### PROVIDED ENTRIES:
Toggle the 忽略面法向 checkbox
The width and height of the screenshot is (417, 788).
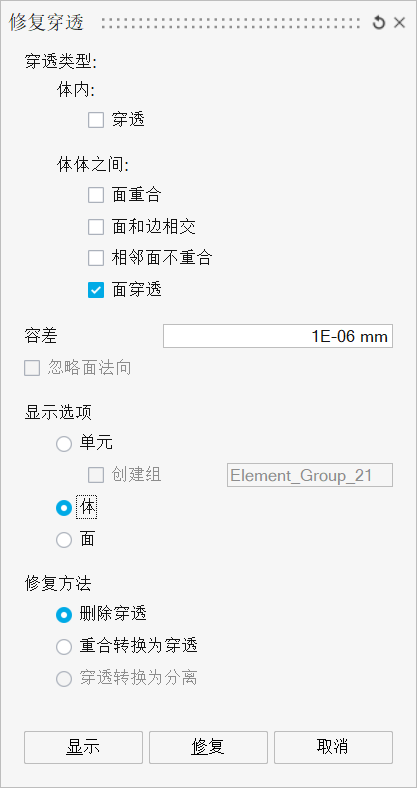coord(32,368)
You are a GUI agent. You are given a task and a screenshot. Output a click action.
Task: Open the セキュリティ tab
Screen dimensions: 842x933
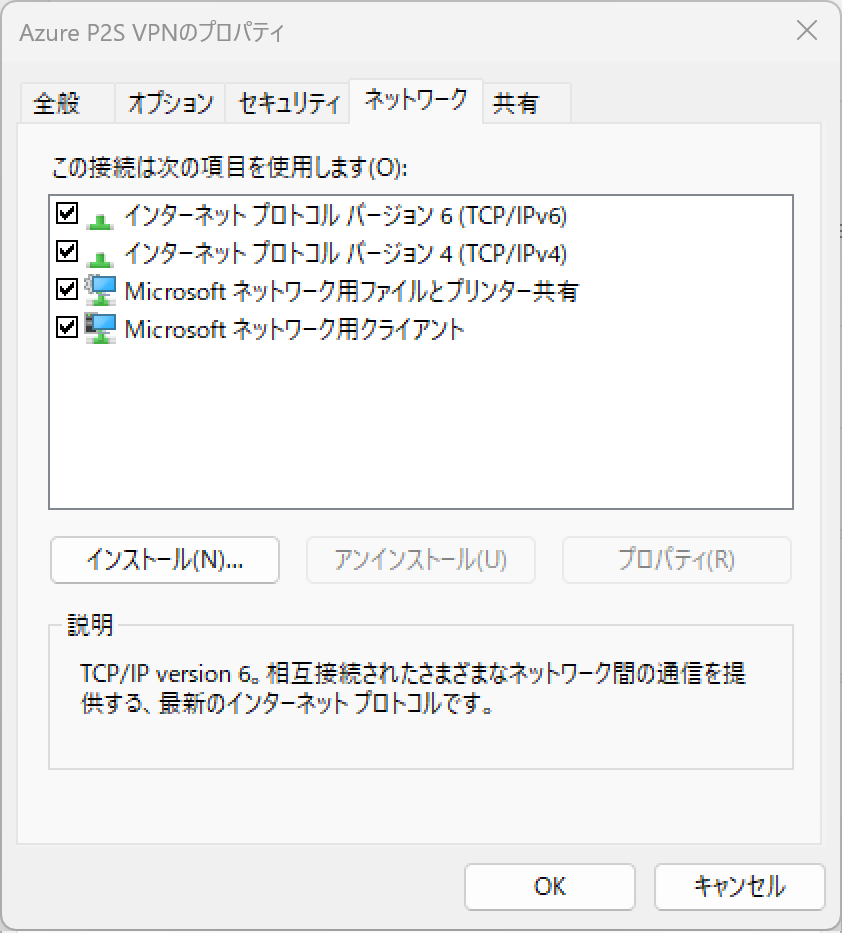coord(287,104)
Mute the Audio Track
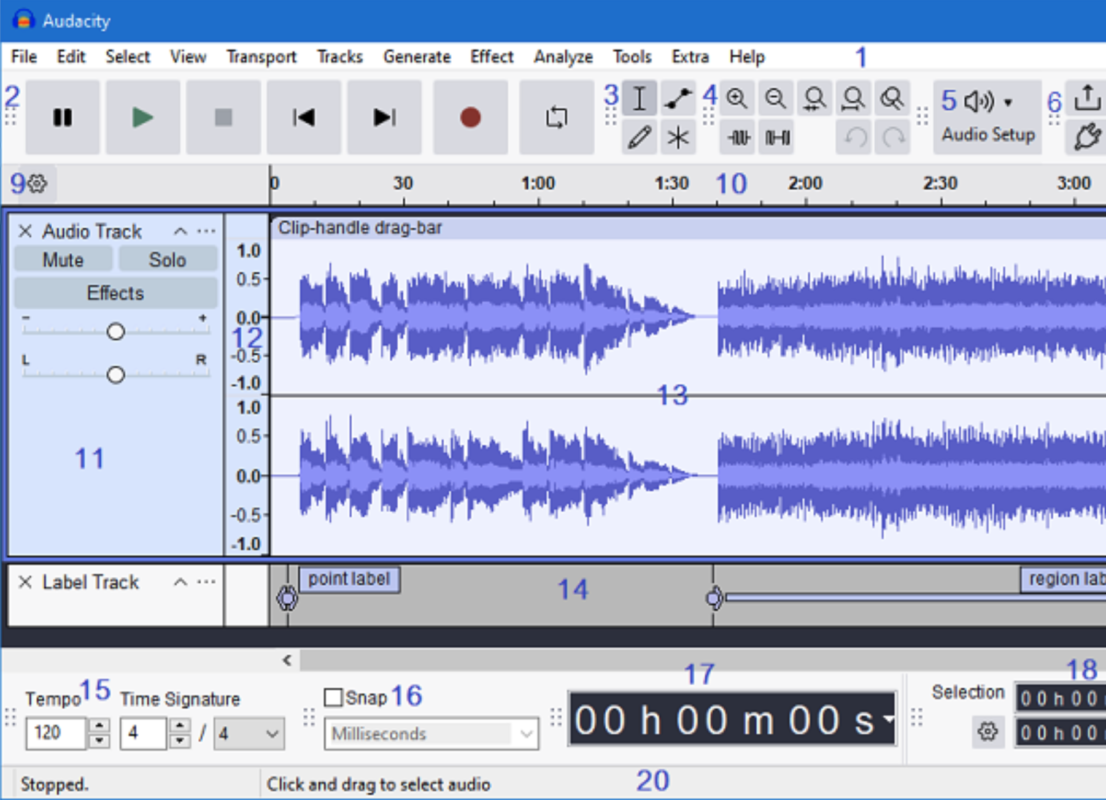The image size is (1106, 800). pyautogui.click(x=63, y=260)
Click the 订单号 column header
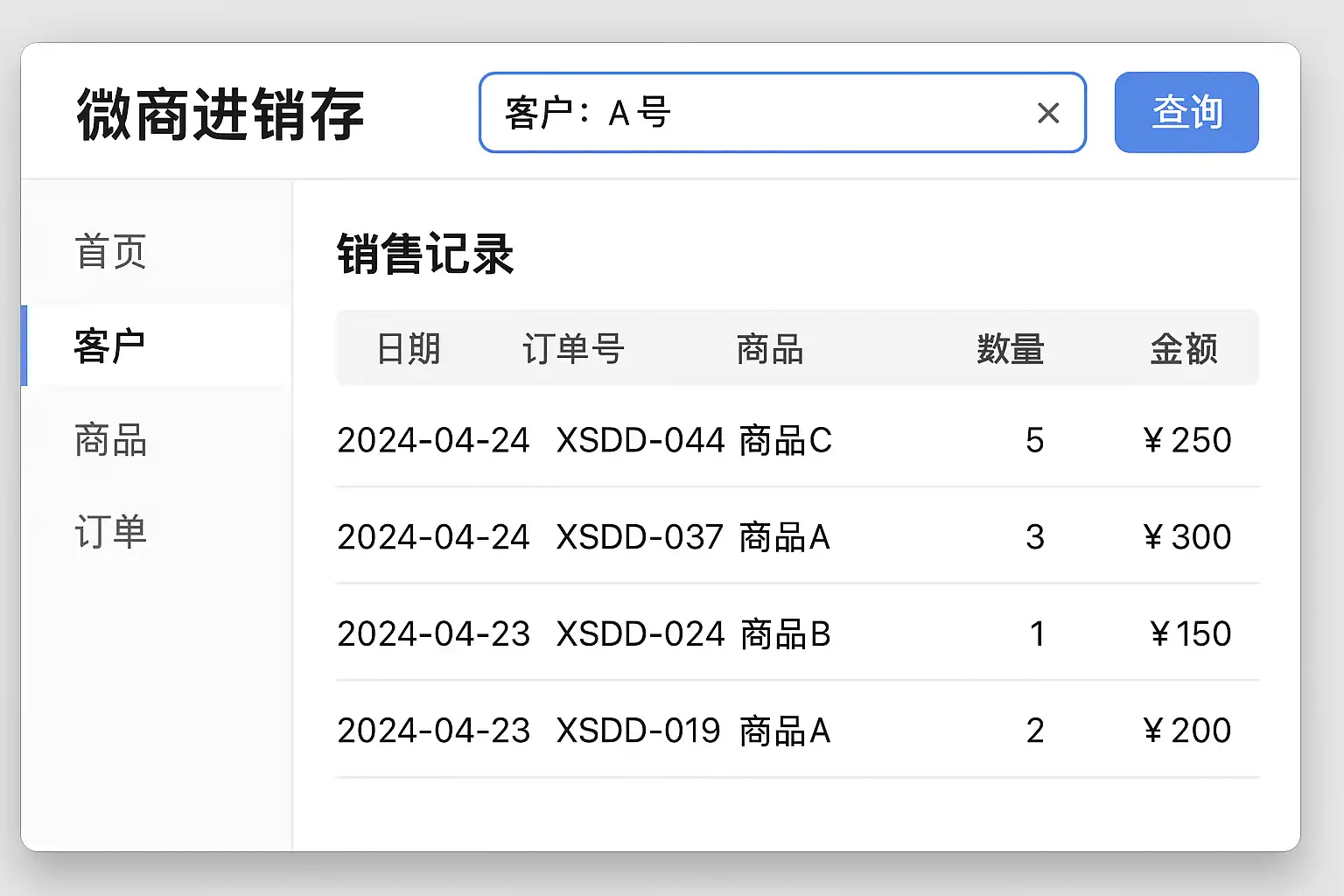 click(573, 349)
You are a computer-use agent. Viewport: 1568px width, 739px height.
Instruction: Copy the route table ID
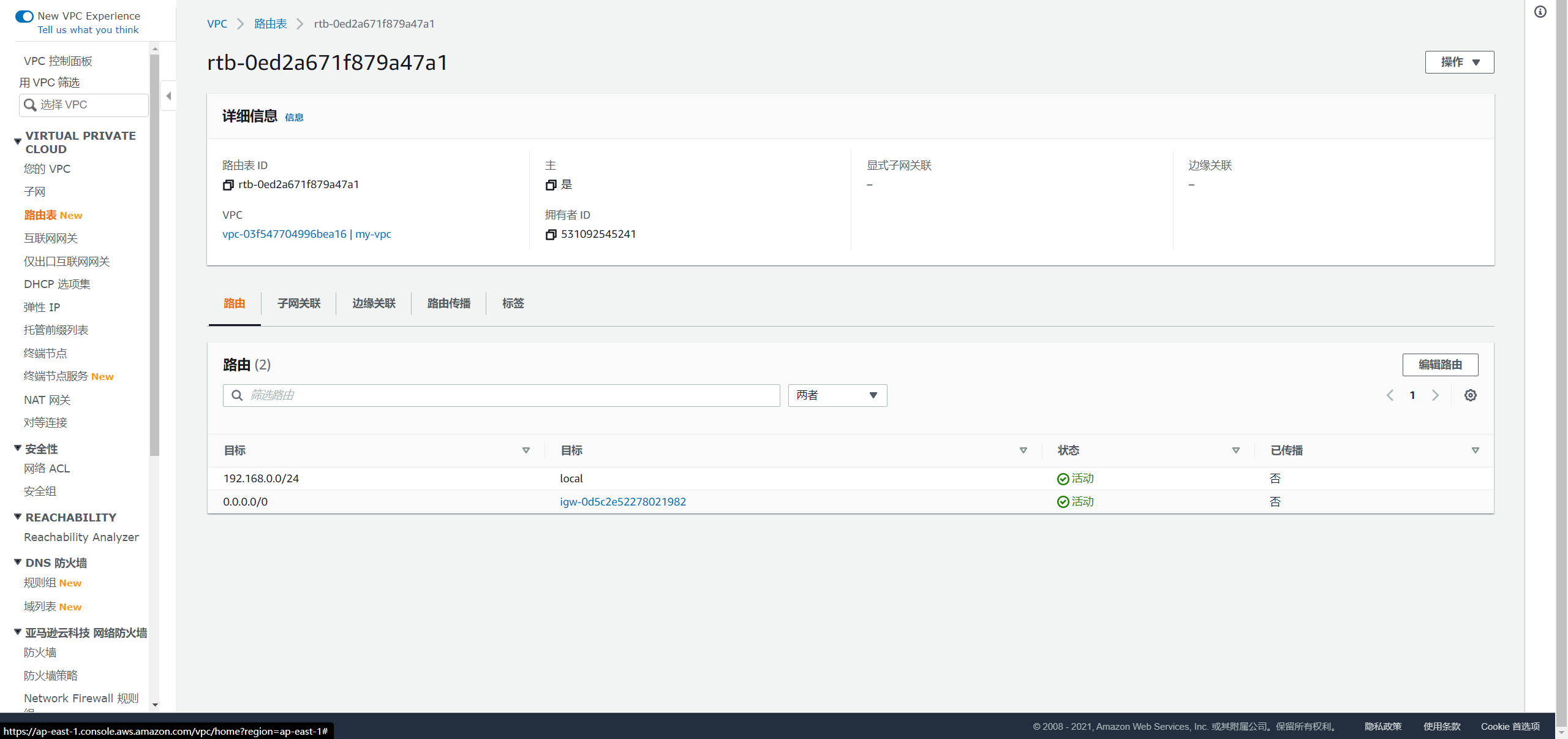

### WHAT IS NEEDED:
Exact copy, no pictures: write out all the records above.

### RESULT OF THE EXERCISE:
Toggle the 忽略面法向 checkbox
The width and height of the screenshot is (417, 788).
coord(32,368)
You are a GUI agent. You are given a task and a screenshot. Output a click action.
Task: Open the セキュリティ tab
Screen dimensions: 842x933
coord(287,104)
Mute the Audio Track
The image size is (1106, 800). pyautogui.click(x=63, y=260)
Click the 订单号 column header
 click(573, 349)
You are a computer-use agent. Viewport: 1568px width, 739px height.
Instruction: Copy the route table ID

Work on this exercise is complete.